Bavarian, Austrian conservatives frown at Orbán’s call to ally with populists

Austrian Chancellor Sebastian Kurz (R) talks to Bavarian Prime Minister Markus Soeder (L) after a meeting at the Chancellery in Vienna, Austria, 3 May 2019. [Christian Bruna/EPA/EFE]

The leaders of Austria and Bavaria rejected on Friday (3 May) a call by Hungarian Prime Minister Viktor Orbán for their centre-right group in the European Parliament to ally with populist, nationalist parties ahead of EU elections later this month.

Austrian Chancellor Sebastian Kurz and Bavarian state premier Markus Söder both head parties that are part of the European People’s Party (EPP), the main conservative bloc in the European assembly.

In March the EPP suspended Orbán’s nationalist Fidesz party over accusations it had violated EU principles on the rule of law, freedom of the press and minorities’ rights.

In the run-up to the European Parliament elections on 23-26 May, Orbán has called for the EPP to drop its aversion to the far right and forge an alliance after the vote.

Orban says Salvini is the most important politician in Europe

Hungarian Prime Minister Viktor Orbán has said the European Parliament’s main centre-right group must forge an alliance with populist, nationalist groups after impending EU elections, receiving a swift rebuke from Germany’s conservative leader.

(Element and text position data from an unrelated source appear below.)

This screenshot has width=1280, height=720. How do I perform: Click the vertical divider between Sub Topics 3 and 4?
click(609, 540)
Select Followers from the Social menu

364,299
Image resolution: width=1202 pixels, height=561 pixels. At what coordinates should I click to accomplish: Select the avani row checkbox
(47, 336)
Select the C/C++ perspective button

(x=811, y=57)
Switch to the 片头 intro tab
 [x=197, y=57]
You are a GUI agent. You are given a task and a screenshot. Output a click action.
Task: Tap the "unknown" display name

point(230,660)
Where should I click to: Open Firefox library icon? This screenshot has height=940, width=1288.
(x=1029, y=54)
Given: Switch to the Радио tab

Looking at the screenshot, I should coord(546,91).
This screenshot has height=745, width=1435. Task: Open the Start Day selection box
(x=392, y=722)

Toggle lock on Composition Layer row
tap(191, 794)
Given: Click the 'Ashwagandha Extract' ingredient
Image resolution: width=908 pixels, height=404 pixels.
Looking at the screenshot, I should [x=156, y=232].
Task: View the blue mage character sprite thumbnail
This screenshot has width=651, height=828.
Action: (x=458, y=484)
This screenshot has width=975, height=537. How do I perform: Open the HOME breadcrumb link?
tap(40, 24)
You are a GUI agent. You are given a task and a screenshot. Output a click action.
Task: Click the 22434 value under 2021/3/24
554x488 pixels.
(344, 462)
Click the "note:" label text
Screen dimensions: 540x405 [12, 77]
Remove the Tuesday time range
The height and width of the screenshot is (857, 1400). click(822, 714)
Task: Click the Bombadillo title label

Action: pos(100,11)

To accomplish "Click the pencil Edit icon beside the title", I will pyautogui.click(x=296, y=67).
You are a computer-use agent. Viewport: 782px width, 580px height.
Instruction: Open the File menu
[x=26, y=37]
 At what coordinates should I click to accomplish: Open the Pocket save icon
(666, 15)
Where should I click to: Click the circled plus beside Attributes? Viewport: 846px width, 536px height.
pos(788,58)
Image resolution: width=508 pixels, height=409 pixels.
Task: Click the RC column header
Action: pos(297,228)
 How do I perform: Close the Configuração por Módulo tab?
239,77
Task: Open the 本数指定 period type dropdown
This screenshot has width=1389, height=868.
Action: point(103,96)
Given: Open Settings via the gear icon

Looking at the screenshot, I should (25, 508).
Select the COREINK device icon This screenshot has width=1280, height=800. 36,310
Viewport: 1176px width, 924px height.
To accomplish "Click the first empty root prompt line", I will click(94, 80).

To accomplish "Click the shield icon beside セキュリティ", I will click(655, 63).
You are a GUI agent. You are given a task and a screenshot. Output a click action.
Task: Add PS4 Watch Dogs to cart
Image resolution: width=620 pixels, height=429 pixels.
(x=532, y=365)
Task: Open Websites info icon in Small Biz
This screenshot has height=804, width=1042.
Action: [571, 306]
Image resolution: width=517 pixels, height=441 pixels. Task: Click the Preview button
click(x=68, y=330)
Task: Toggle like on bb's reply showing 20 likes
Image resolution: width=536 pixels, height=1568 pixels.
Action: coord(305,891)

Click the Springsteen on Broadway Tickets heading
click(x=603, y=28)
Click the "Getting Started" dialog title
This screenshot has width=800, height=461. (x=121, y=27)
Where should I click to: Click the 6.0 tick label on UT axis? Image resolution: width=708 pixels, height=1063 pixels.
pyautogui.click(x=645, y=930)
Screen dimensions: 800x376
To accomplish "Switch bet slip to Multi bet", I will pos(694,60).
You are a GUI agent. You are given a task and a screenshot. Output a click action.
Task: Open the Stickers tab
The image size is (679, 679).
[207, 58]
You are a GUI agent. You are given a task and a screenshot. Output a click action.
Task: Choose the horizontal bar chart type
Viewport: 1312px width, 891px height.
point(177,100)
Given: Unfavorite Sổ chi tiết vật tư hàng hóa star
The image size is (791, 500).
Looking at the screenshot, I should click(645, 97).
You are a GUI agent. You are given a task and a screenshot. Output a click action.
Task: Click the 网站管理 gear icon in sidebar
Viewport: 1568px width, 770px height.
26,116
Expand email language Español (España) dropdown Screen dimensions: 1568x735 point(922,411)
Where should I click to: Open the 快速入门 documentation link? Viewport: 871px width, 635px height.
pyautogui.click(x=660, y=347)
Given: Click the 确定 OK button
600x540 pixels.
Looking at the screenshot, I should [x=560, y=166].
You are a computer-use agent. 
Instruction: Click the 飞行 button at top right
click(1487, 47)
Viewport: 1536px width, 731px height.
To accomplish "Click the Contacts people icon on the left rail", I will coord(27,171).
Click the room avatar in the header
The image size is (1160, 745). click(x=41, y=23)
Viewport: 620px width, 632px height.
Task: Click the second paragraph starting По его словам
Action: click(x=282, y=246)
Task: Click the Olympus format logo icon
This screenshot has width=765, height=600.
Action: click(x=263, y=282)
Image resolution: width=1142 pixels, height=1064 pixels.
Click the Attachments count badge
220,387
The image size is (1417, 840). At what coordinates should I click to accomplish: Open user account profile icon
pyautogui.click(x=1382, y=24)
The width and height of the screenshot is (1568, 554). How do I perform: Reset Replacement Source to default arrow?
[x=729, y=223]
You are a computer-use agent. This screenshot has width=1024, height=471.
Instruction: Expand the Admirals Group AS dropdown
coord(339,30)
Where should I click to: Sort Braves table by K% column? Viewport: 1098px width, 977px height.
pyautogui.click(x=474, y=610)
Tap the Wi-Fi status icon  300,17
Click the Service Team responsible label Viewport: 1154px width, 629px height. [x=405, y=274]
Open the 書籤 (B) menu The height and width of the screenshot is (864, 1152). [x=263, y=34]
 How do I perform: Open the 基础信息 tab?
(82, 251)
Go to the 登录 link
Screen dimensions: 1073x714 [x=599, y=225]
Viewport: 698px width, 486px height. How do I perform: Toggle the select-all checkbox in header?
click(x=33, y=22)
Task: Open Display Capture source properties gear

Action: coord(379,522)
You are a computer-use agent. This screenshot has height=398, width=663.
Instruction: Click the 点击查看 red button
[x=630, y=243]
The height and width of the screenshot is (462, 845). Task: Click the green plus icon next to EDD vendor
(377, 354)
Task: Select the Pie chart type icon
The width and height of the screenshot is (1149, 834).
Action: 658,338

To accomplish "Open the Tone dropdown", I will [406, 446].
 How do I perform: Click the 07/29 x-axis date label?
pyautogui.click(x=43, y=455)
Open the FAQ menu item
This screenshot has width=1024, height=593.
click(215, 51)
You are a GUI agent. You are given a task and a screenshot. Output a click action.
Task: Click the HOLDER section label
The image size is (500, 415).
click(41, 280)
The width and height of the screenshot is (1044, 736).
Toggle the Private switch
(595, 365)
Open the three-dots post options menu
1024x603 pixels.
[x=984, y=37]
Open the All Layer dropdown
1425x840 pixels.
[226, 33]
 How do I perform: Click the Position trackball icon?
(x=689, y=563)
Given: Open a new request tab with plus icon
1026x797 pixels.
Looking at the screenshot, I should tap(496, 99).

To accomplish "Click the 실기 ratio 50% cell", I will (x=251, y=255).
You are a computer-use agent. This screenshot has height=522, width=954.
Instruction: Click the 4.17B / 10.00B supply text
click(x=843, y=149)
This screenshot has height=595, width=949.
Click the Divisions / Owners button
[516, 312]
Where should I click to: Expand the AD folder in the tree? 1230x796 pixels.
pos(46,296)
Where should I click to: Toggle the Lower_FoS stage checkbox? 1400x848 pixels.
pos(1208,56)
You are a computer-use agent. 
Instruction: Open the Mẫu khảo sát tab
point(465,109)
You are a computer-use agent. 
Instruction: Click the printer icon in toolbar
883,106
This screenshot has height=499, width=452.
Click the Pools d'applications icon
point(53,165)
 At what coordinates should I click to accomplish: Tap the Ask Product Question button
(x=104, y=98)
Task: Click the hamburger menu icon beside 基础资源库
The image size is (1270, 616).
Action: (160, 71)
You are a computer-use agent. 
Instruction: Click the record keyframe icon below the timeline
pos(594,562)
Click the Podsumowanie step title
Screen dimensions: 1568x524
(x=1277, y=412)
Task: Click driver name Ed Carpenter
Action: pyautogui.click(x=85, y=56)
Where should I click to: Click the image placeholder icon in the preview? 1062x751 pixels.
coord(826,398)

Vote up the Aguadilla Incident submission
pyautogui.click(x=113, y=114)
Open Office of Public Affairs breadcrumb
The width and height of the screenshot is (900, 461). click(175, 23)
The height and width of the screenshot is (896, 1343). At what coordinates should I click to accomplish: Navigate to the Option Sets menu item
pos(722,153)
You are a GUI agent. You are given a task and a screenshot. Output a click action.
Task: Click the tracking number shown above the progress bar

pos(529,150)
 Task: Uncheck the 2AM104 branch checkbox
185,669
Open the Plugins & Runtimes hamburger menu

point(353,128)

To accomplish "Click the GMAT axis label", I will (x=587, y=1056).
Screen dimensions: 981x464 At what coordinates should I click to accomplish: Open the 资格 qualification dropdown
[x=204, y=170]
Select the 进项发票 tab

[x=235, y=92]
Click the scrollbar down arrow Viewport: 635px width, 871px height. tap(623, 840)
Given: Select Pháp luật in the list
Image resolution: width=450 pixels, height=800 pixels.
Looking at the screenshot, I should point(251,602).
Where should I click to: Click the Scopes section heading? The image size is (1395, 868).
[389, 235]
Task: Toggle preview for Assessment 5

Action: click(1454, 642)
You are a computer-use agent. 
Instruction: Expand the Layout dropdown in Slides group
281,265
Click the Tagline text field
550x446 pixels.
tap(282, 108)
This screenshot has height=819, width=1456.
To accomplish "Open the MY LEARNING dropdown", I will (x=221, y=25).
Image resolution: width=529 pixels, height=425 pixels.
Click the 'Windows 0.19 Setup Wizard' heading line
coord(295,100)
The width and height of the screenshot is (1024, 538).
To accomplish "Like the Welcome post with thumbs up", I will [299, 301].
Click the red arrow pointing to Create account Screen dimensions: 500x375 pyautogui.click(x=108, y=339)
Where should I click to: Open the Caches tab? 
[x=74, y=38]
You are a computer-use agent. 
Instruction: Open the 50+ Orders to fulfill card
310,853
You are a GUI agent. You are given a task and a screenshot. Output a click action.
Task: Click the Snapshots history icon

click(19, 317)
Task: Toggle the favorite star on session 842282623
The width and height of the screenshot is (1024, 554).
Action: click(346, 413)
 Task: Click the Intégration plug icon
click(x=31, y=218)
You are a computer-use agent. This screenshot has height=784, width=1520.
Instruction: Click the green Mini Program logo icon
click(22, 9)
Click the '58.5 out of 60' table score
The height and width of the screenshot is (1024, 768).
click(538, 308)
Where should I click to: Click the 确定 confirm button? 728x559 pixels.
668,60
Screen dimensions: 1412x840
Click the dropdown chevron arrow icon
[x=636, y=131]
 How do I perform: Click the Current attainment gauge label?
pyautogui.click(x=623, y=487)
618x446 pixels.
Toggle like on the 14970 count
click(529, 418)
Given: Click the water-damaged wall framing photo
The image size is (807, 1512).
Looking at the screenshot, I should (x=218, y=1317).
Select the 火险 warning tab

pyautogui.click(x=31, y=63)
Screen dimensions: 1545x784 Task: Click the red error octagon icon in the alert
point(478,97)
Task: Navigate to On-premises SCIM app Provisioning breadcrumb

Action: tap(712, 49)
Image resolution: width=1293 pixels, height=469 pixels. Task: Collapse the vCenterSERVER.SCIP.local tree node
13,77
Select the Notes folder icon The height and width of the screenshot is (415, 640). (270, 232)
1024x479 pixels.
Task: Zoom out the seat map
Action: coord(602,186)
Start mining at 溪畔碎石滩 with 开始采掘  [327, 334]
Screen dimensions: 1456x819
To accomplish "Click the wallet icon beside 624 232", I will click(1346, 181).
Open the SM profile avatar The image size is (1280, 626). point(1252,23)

“No cooperation in Europe with right-wing populists, of course,” Söder, who heads the Christian Social Union, the sister party of Chancellor Angela Merkel’s Christian Democrats, told a joint news conference with Kurz after meeting in Vienna.

“Nothing good would come of it,” he added.

Matteo Salvini, the head of Italy’s far-right League, is trying to put together a Europe-wide alliance of nationalist, anti-immigration parties including the Alternative for Germany (AfD) and Marine Le Pen’s National Rally in France.

“I think nothing of cooperating with parties such as the AfD and Le Pen, which want to leave the European Union,” Kurz said. “These parties have long ruled themselves out through their anti-European position.”

He added, however, that one would have to see what alliances were possible after the European Parliament election later this month and that the priority for now was for the EPP to do as well as it can.